■ **YOUR OBJECTIVE**: Nothing in the data may be altered; restate all of it exactly.

____________

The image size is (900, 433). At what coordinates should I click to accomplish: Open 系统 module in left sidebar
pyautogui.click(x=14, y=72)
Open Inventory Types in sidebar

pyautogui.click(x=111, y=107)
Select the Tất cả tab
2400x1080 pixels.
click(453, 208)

____________

■ **TASK OUTPUT**:
The image size is (900, 433). At what coordinates should I click to accomplish: Open 系统 module in left sidebar
pyautogui.click(x=14, y=72)
Open Inventory Types in sidebar

pyautogui.click(x=111, y=107)
Select the Tất cả tab
2400x1080 pixels.
click(453, 208)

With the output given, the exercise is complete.